Anyway I was thinking about cooking it for my class at school. All the food would be for is a quick little lunch and not to gorge out on so Im wondering if I have enough food for everyone. There are 20 people including staff here. Wheres what I have to work with.

5LB butt pulled

22 chicken legs

Wicked baked beans

Potato salad.

I think if everyone has a chicken leg and a sandwich it will be enough with the sides. Plus there is a couple here that dont eat pork. I think its cutting it close but thats what I have to work with. I do not have the funds to go buy any more supplies....what do you guys think.


----------



## otter (Jul 5, 2011)

You should have a plenty for all . Especially a class of students


----------



## SmokinAl (Jul 5, 2011)

Sounds like it will work to me.


----------



## lspilot82 (Jul 5, 2011)

otter said:


> You should have a plenty for all . Especially a class of students




Well its a class of adult students...lol. Still should be good you guys think?


----------



## otter (Jul 5, 2011)

I think you will be fine as long as it isn't a half day affair LOL


----------



## lspilot82 (Jul 5, 2011)

otter said:


> I think you will be fine as long as it isn't a half day affair LOL




Nope we only getting a hour lunch. Im making the pulled pork tonight as well as the tater salad and will reheat the pulled pork tomorrow on the gas grill here at school. In the morning I'm going to wake up early and do the baked beans and chicken and then bring the chicken back up to temp right before lunch. I hope it all works out.


----------



## otter (Jul 5, 2011)

You should be fine with that .... Sounds like a plan !!! Just dont over sleep LOL


----------



## lspilot82 (Jul 5, 2011)

otter said:


> You should be fine with that .... Sounds like a plan !!! Just dont over sleep LOL




Nah I won't.

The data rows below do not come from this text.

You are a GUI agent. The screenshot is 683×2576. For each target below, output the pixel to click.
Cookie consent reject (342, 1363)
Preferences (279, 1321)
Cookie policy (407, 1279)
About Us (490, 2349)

I have to be at school at 8am so ill wake up at 515 have the chicken in by 530 and out and ready by 7 or 715. I smoked a couple legs yesterday to gauge the time since I never cooked legs before and they took just over an hour.


----------



## otter (Jul 5, 2011)

Sounds like you got a plan then I'm sure things will go well for you and congrats in advance .. need Q-view with this you know lol


----------



## lspilot82 (Jul 5, 2011)

otter said:


> Sounds like you got a plan then I'm sure things will go well for you and congrats in advance .. need Q-view with this you know lol




Ahh...figures. I'll see if I can get some Q-View going for you guys.


----------



## otter (Jul 5, 2011)

LOL  
	

	
	
		
		



		
			






   LOL  Luck I Know You WILL DO WELL


----------



## flutterbye1 (Jul 5, 2011)

You should be just fine, plus with you bring food for your students I think they will be very happy.. Like you said its not a feast...  Happy smoking and enjoy


----------



## sunman76 (Jul 5, 2011)

What time is lunch?


----------



## lspilot82 (Jul 5, 2011)

sunman76 said:


> What time is lunch?




Tomorrow at noon. Eastern Standard Time....lol


----------